La Dolce Vita (1960)
Federico Fellini
O que você faria com dinheiro sobrando a mais no bolso (de preferência na casa dos 6 zeros) se o tédio dominasse a sua rotina já tomada pela mais extrema futilidade? Passearia de lancha em Búzios, compras em Miami, jantar em Paris?! Bem temos ainda opções mais ‘quentes’, pois se um famoso jogador sem saber mais o que fazer com tanta grana decide contratar algumas ‘garotas aditivadas’, os personagens de La Dolce Vita (1960) decidem encarar uma opção mais careta, como um pequeno bacanal regado a destilados.
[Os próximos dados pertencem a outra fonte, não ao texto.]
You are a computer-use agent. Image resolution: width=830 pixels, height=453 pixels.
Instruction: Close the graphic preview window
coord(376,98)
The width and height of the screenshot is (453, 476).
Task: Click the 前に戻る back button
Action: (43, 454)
Mas não é só este aspecto da vida banal e fácil do qual o filme do brilhante diretor italiano Federico Fellini trata. Temos até a questão das Celebridades, Caras, Quens, Contigos e Bundas... E para você perceber como o tratamento dado a esse mundinho marcou a história do cinema, temos o personagem Paparazzo, fotógrafo interpretado por Walter Santesso, que trabalha com Marcello Rubini (Marcello Mastroianni) um repórter que entrevista famosos, vivendo de ‘chupinhar’ a riqueza e luxos alheios. Temos aí a origem crua do termo que descreve os fotógrafos perseguidores de celebridades, denominados ‘paparazzi’. Num meio tão superficial e vazio, como encarar os sentimentos que desprendem dessa vida de marionetes? É o que o personagem de Mastroianni acaba se deparando quando pensa que se apaixona pela estrela hollywoodina Sylvia Rank (Anita Ekberg). Esse platonismo acaba não passando de um passeio de carro, um gatinho querendo leite, uma fonte e um quase beijo ... Aliás o mais famoso quase beijo da história do cinema, como você pode conferir no post da Crítica (colocar o link pro post) referente a este longa. La Dolce Vita (1960) acaba sendo um pouco assim, fragmentado e disperso, é o filme perfeito para se apreciar despretensiosamente, mesmo se tratando de um clássico.